> Exercise goal
Would you transcribe the entries below, beginning at the line with "Instruction: Enable the KALEIDO effect" and ending after the line with "Task: Click the 已编辑 edited label", exactly, with no picture and nothing more?

........

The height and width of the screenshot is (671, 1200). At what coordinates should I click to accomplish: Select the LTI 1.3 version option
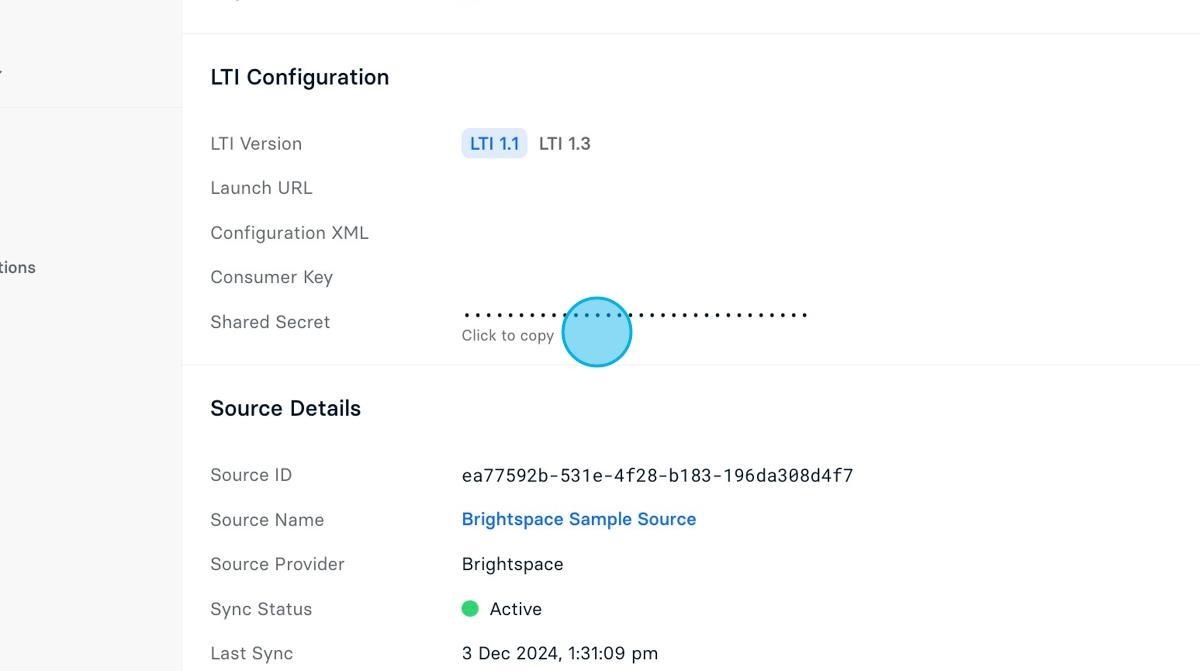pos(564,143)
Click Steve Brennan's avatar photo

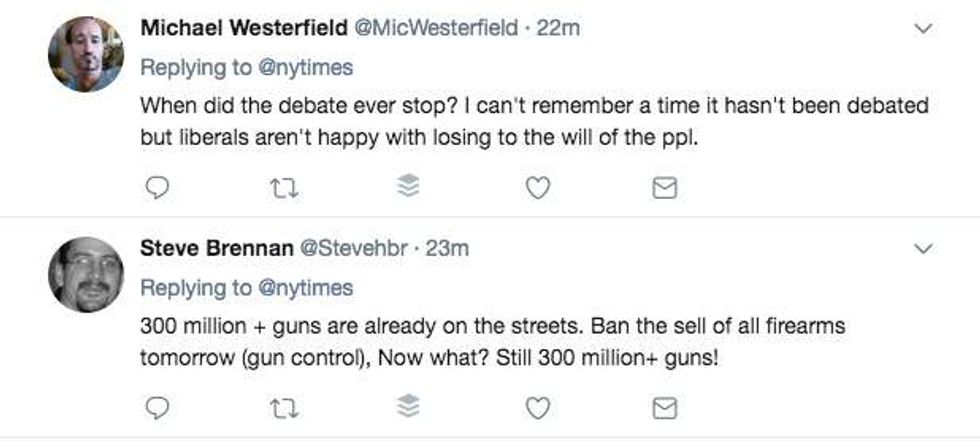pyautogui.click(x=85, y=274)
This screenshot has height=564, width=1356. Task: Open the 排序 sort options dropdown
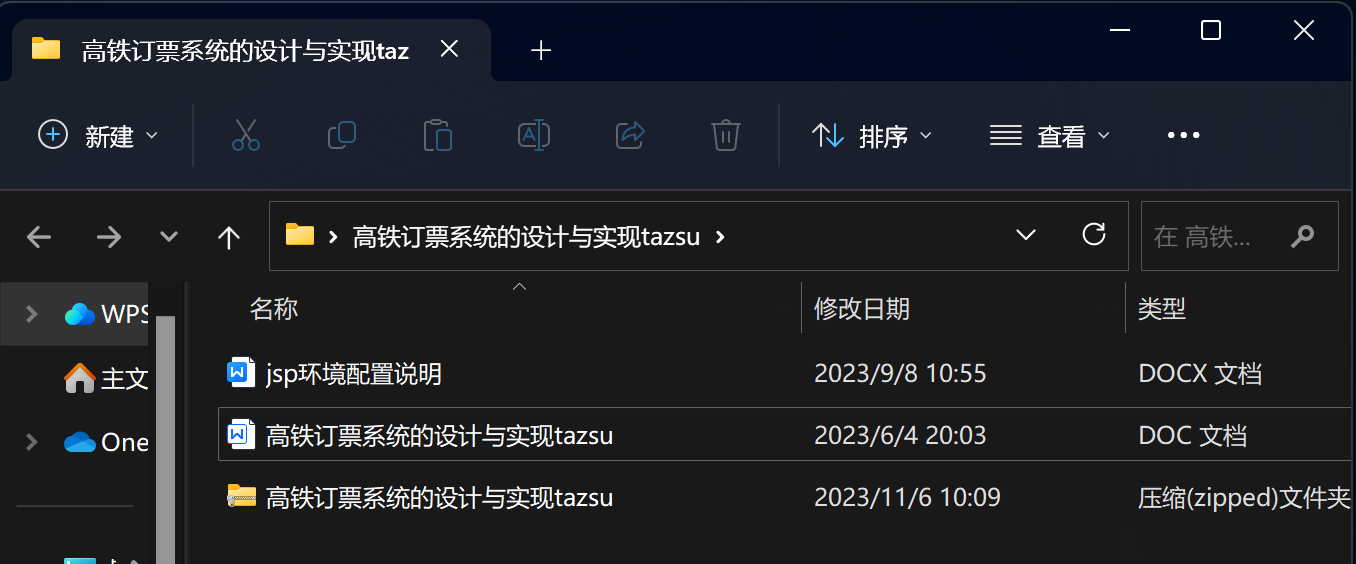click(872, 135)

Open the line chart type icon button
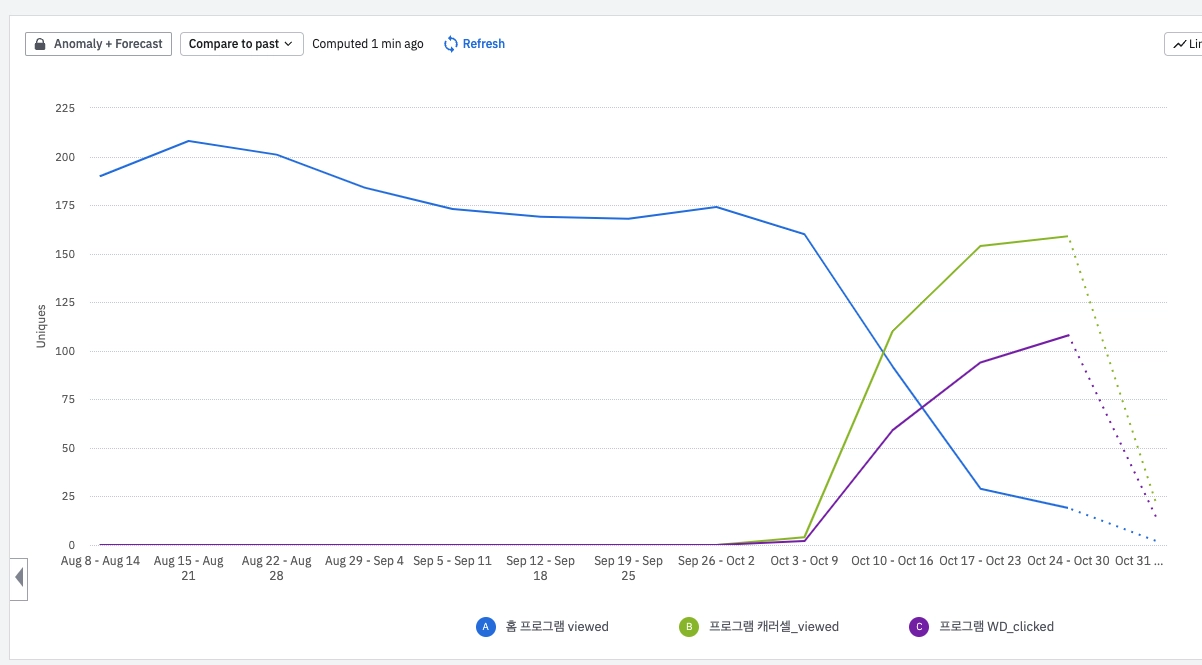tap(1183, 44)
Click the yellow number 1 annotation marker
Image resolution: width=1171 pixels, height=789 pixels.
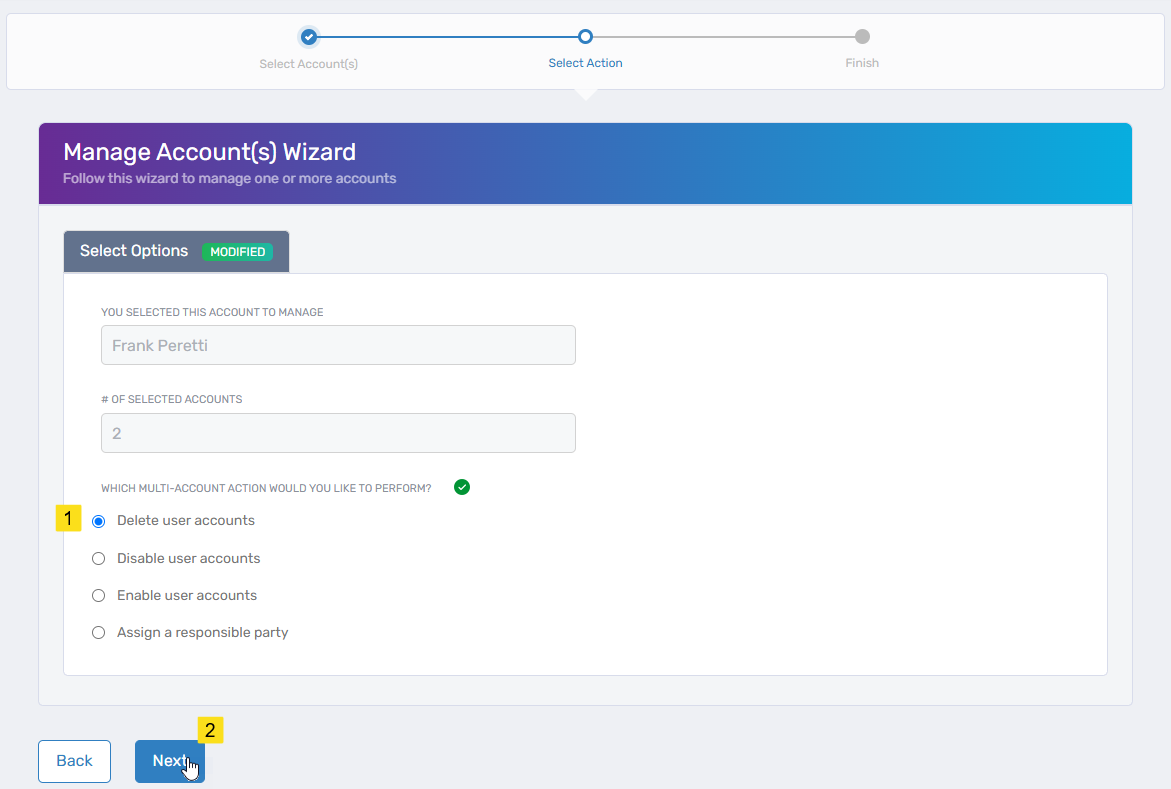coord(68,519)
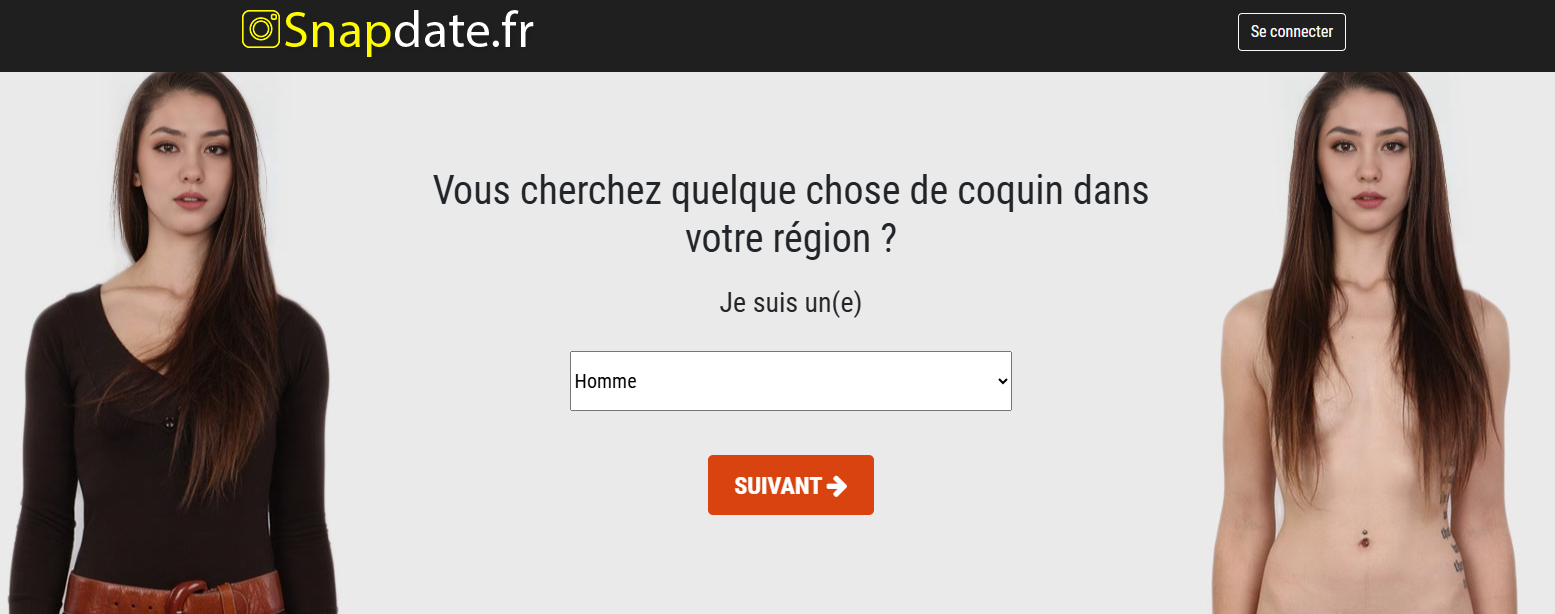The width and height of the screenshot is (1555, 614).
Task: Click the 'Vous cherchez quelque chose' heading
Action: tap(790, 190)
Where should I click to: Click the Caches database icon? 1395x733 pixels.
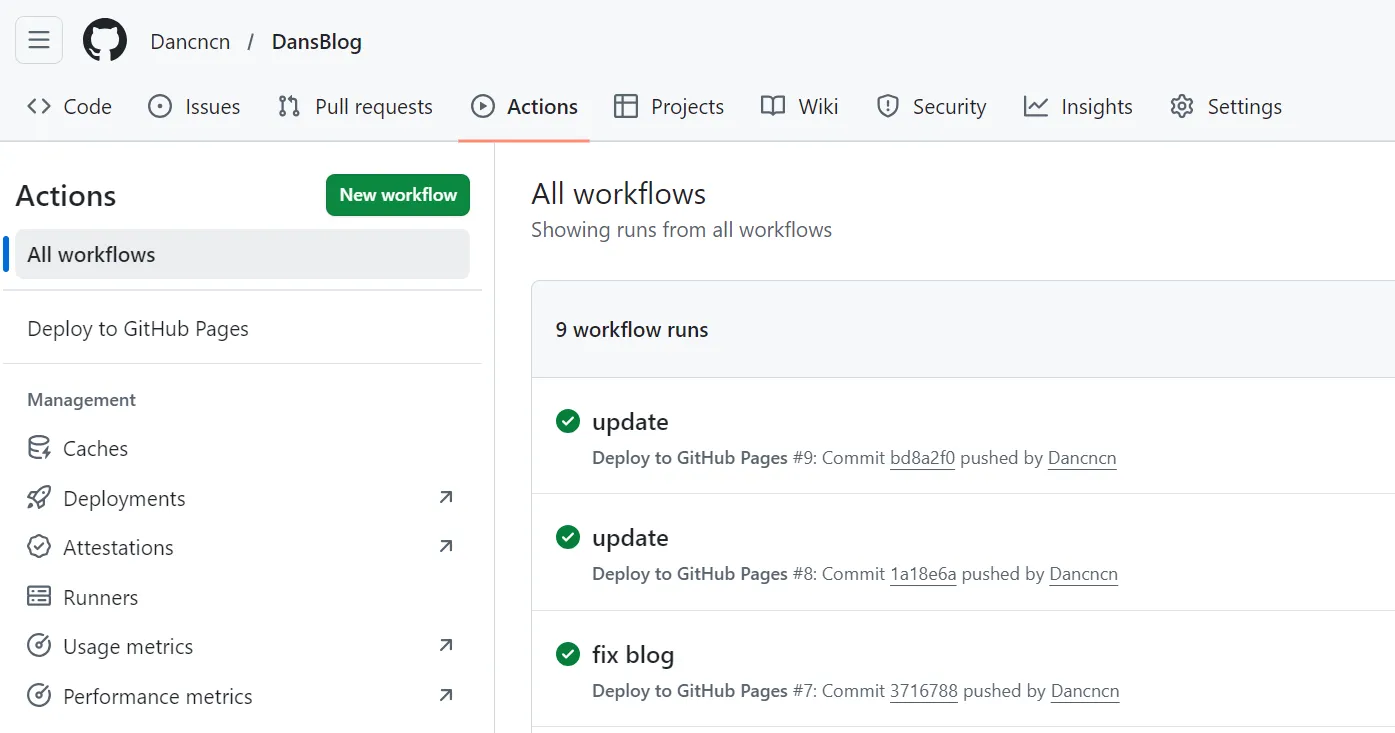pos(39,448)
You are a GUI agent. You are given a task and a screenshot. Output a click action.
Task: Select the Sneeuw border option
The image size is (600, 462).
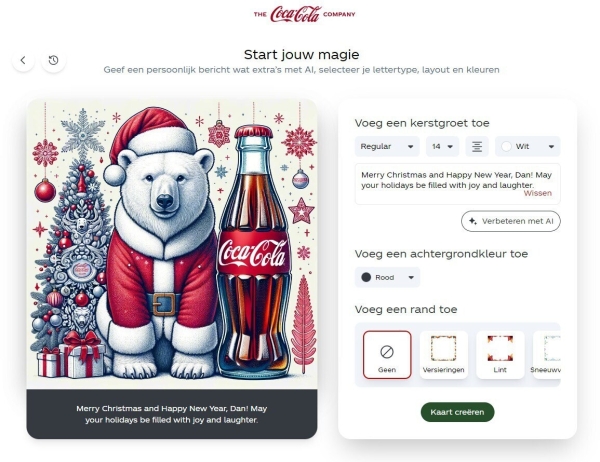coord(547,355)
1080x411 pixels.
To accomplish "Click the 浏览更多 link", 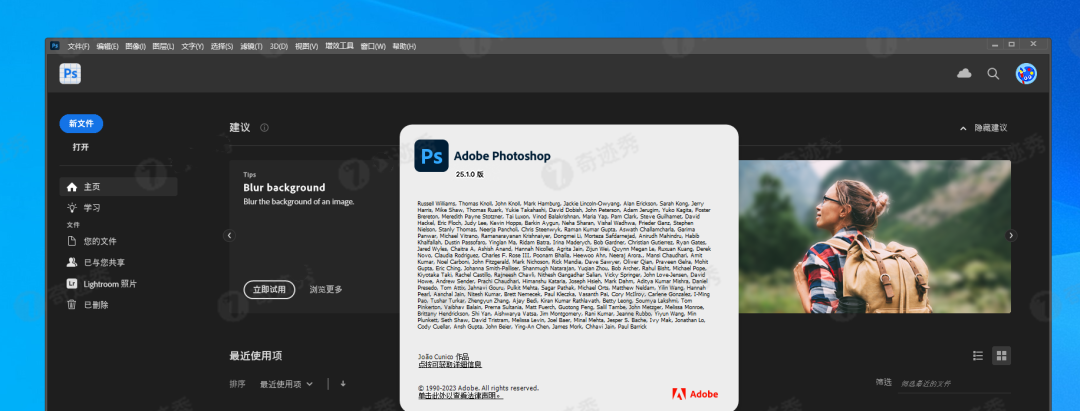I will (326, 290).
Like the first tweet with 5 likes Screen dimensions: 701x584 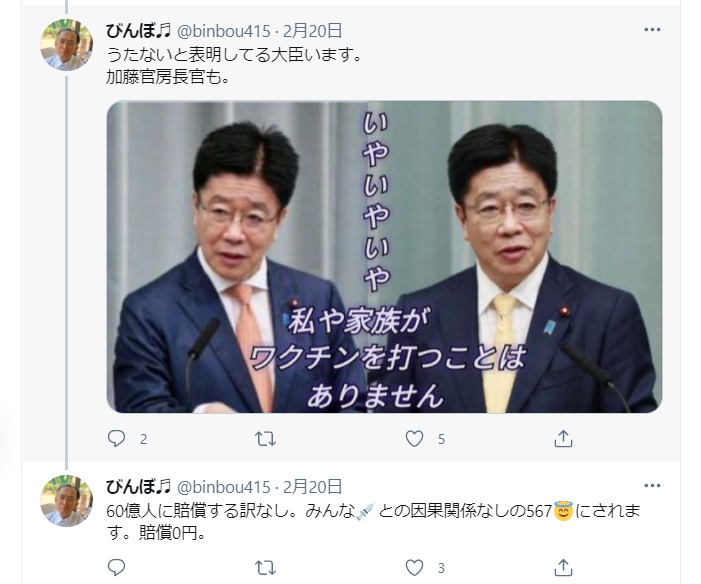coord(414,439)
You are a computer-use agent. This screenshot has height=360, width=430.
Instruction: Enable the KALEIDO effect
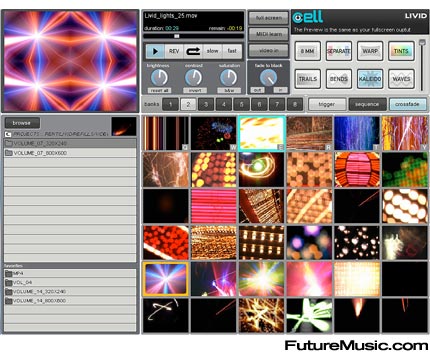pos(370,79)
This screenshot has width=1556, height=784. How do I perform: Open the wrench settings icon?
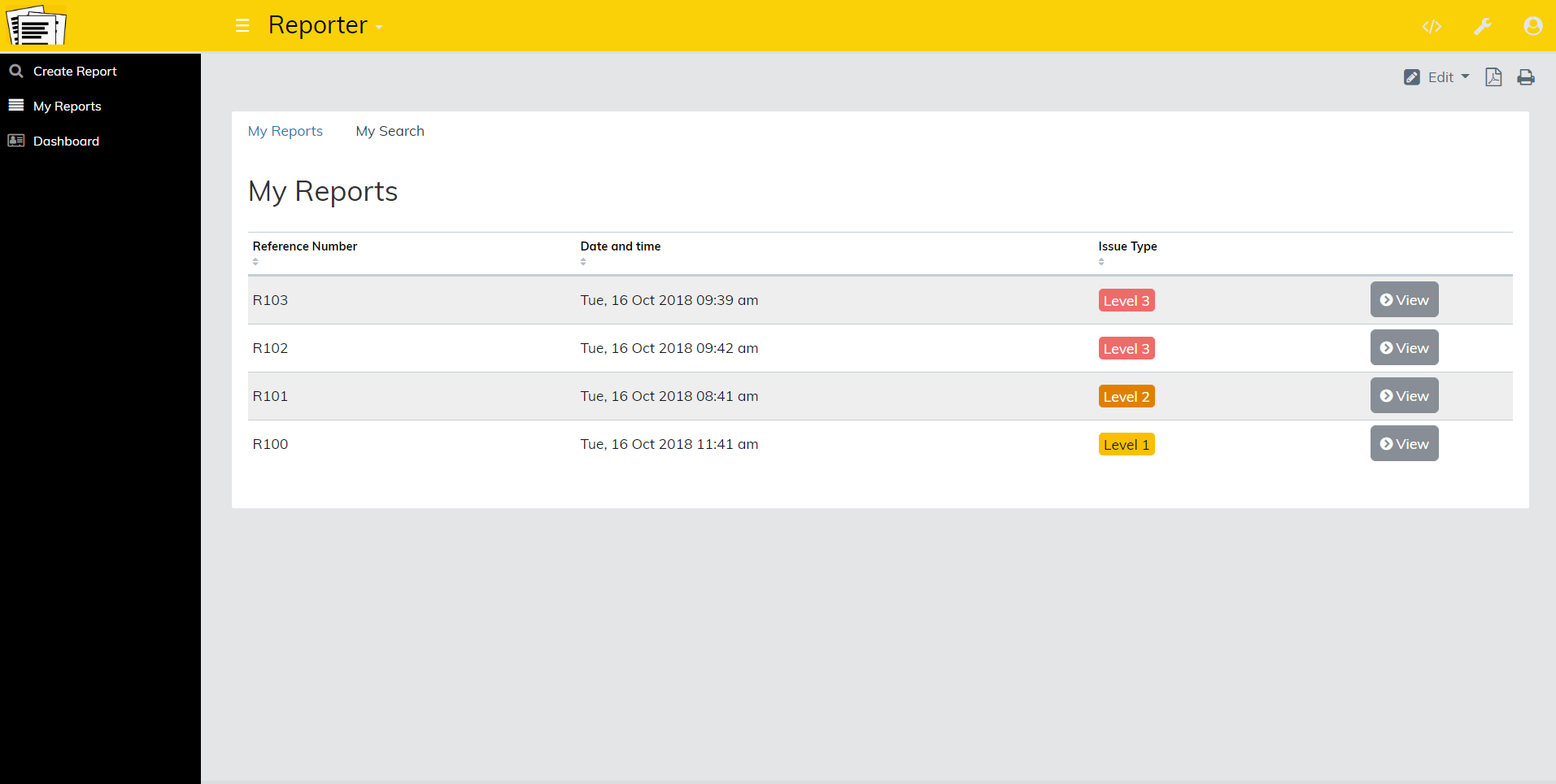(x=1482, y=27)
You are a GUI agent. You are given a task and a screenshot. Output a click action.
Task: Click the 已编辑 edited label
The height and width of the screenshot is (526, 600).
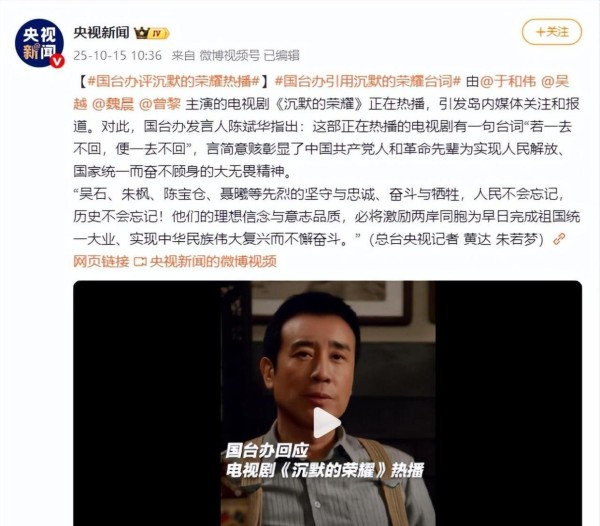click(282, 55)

........

> Reply
Instruction: Enable the KALEIDO effect
pos(370,79)
This screenshot has width=1556, height=784. How do I perform: Open the wrench settings icon?
(x=1482, y=27)
You are a GUI agent. You are given a task and a screenshot. Output a click action.
Task: Click the 已编辑 edited label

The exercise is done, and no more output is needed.